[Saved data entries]
--*--

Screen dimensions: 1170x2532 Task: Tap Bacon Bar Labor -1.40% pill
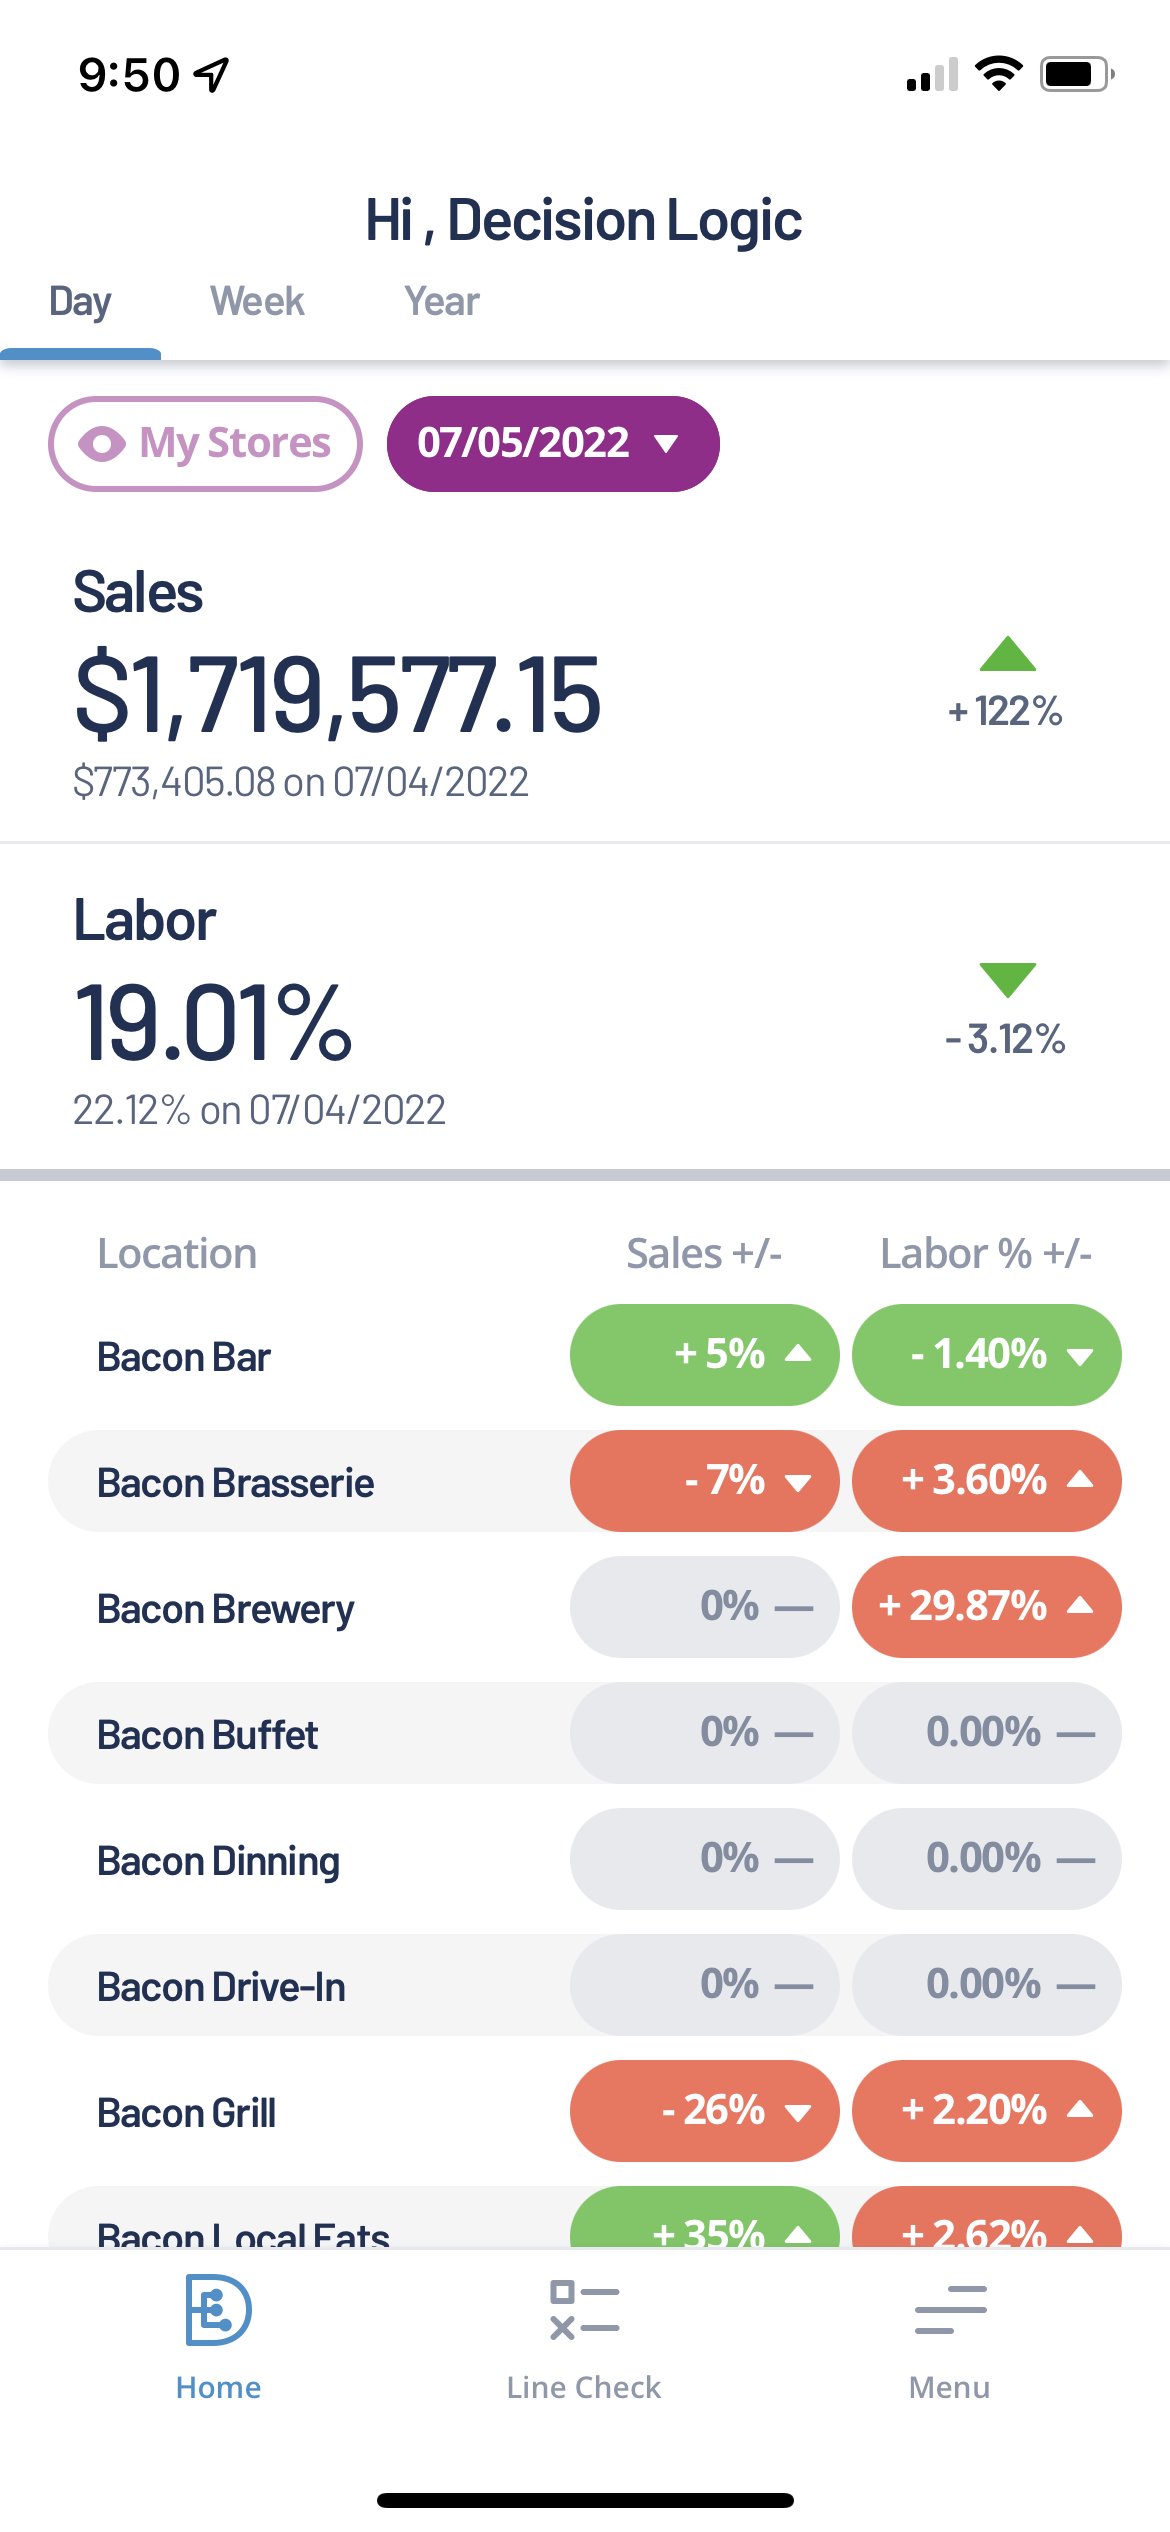[x=986, y=1355]
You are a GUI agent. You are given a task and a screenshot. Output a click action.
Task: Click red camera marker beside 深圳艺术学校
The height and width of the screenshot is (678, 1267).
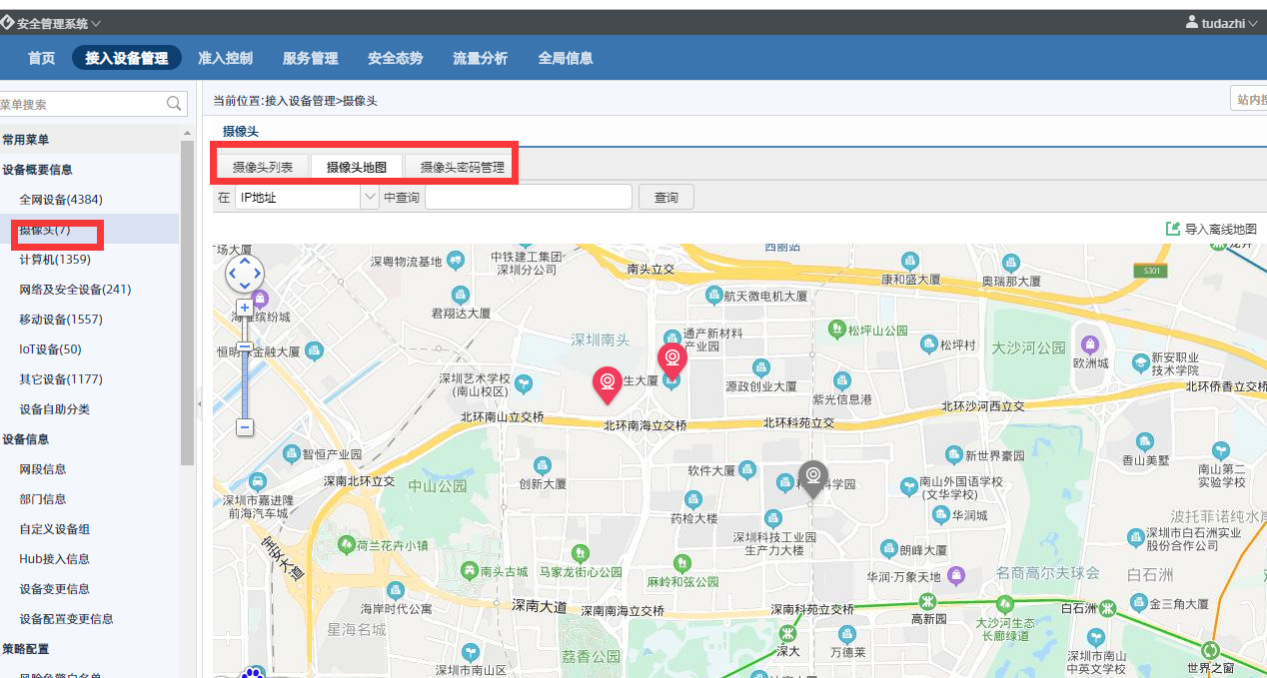coord(607,383)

--*--

**YOUR INSTRUCTIONS:** Transcribe the entries above verbatim, omitting their pictures.

**EXERCISE RESPONSE:**
Screen dimensions: 1170x2532 Task: Tap Bacon Bar Labor -1.40% pill
[x=986, y=1355]
You are a GUI agent. You are given a task and a screenshot. Output a click action.
Task: Click red camera marker beside 深圳艺术学校
The height and width of the screenshot is (678, 1267).
coord(607,383)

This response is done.